» **What to produce**: In the figure caption below, condense the paragraph beginning "A Summary of the DEGs" into a list with one item per panel, keeping its main facts.

» **Text under study**:
Fig. 7: Regulation of the mitonuclear balance by the equilibrium of mitochondrial dynamics is essential for regeneration.

A Summary of the DEGs in multi-transcriptomic analysis. Genes are summarized with subcellular localization and annotated functions. Downregulated and upregulated genes are in blue and red, respectively. B Left: representative WB images of egfp;egfp RNAi, opa1;egfp RNAi, drp1;egfp RNAi, and opa1;drp1 RNAi planarians treated with puromycin (puro) or puromycin and cycloheximide (CHX). Ponceau staining was used to confirm equal protein loading. n  =  3 biological replicates for each condition; each biological replicate was the mixture of proteins of six RNAi worms. Right: Quantitative representation of puromycin incorporation observed in left WB images. The data are shown as the mean ± SEM. P-value was calculated by unpaired two-tailed Student’s t-test versus egfp;egfp RNAi controls. C Quantification of the relative expression level of UPR signals in opa1 RNAi animals compared with egfp RNAi animals. n = 3 biological replicates for each RNAi condition. The quantification is shown as mean ± SEM. P-value was calculated by unpaired two-tailed Student’s t-test versus egfp RNAi controls. D Representative live images show the block of regeneration after mrpl2 RNAi and uqcr10 RNAi. Scale bar, 500 μm. E Quantification of H3P⁺ cell density at indicated regeneration time points of egfp RNAi, mrpl2 RNAi, and uqcr10 RNAi animals. Besides uqcr10 RNAi animal samples at 48 hpa and 72 hpa (n = 4 biological replicates for each condition), n = 3 samples from each of the other RNAi conditions at each time point. The data are shown as the mean ± SEM. Unpaired two-tailed Student’s t-test was used to determine the significance of differences at each time point versus egfp RNAi controls. F Representative FISH images of anterior and posterior patterning markers at 72 hpa. n = 3 worms of biological replicates for each RNAi treatment. Scale bar, 50 μm.

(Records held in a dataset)
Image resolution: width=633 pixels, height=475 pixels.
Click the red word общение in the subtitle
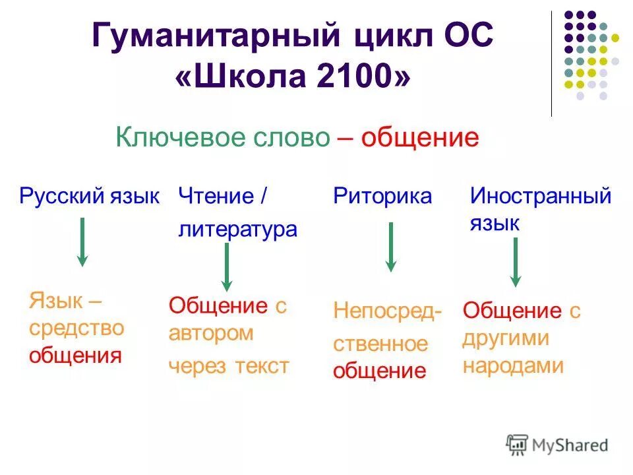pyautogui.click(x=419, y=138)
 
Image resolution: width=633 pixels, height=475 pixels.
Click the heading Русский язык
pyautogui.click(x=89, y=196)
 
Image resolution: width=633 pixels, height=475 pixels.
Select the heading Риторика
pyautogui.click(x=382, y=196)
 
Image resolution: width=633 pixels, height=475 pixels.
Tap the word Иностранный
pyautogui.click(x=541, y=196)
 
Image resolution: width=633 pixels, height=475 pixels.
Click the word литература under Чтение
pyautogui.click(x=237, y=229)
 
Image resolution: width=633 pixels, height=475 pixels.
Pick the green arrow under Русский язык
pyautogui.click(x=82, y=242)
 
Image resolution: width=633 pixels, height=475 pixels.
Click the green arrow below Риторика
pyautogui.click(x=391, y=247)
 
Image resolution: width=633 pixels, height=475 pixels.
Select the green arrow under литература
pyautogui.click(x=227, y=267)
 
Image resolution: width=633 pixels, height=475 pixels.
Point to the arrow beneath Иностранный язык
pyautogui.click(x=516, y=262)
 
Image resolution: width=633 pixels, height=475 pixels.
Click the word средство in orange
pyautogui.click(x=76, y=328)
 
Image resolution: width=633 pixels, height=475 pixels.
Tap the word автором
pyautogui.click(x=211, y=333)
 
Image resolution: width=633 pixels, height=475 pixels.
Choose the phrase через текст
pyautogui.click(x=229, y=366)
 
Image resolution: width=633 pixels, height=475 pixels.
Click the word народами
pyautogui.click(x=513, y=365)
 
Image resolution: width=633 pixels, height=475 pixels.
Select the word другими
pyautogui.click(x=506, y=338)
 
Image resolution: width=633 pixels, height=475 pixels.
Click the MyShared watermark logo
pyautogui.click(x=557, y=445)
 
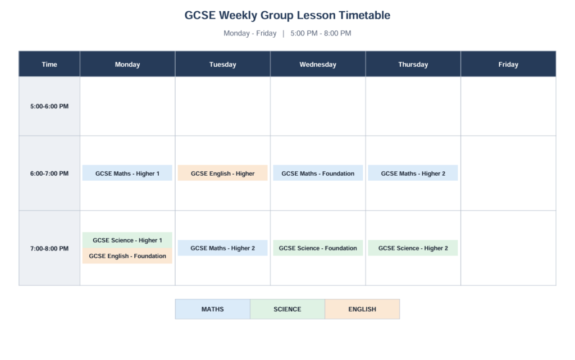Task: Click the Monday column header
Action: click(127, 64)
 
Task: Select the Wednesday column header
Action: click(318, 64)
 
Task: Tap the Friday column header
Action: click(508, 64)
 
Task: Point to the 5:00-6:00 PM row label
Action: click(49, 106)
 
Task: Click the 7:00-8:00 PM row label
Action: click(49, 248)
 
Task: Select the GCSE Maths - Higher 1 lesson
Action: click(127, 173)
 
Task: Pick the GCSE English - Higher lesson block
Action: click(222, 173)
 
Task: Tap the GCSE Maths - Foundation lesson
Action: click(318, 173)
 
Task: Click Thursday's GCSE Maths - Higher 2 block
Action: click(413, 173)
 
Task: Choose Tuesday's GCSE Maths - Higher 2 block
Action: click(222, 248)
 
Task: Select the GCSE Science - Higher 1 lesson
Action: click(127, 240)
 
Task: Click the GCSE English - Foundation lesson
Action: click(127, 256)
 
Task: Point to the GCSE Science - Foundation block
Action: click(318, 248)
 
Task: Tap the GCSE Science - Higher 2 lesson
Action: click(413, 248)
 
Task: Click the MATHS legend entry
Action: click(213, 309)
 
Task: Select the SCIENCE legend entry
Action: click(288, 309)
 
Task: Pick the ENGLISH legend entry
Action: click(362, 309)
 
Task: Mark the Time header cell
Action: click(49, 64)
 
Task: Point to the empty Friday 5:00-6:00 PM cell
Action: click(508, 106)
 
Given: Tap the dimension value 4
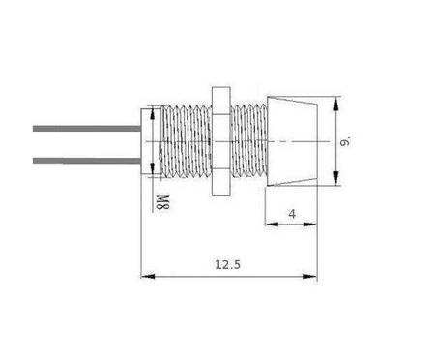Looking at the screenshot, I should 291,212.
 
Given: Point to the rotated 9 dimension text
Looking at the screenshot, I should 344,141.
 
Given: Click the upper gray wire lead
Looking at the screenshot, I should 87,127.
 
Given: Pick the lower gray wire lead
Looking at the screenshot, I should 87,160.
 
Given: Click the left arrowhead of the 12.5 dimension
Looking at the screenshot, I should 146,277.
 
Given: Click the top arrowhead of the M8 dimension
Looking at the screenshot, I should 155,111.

» **Finished task**:
- A: Summary of the DEGs from multi-transcriptomic analysis, listed with subcellular localization and annotated functions. Downregulated genes are blue and upregulated genes red.
- B: Representative WB images of egfp;egfp, opa1;egfp, drp1;egfp, and opa1;drp1 RNAi planarians treated with puromycin or with puromycin plus cycloheximide. Ponceau staining confirms equal loading (n = 3 biological replicates, each pooled from six RNAi worms). The right panel quantifies puromycin incorporation (mean ± SEM; unpaired two-tailed Student's t-test versus egfp;egfp RNAi controls).
- C: Relative expression of UPR signals in opa1 RNAi versus egfp RNAi animals (n = 3 biological replicates; mean ± SEM; unpaired two-tailed Student's t-test versus egfp RNAi controls).
- D: Representative live images showing regeneration blocked after mrpl2 RNAi and uqcr10 RNAi (scale bar, 500 μm).
- E: H3P⁺ cell density at indicated regeneration time points in egfp, mrpl2, and uqcr10 RNAi animals. Samples were n = 4 for uqcr10 RNAi at 48 and 72 hpa and n = 3 otherwise (mean ± SEM; unpaired two-tailed Student's t-test at each time point versus egfp RNAi controls).
- F: Representative FISH images of anterior and posterior patterning markers at 72 hpa (n = 3 worms per RNAi treatment; scale bar, 50 μm).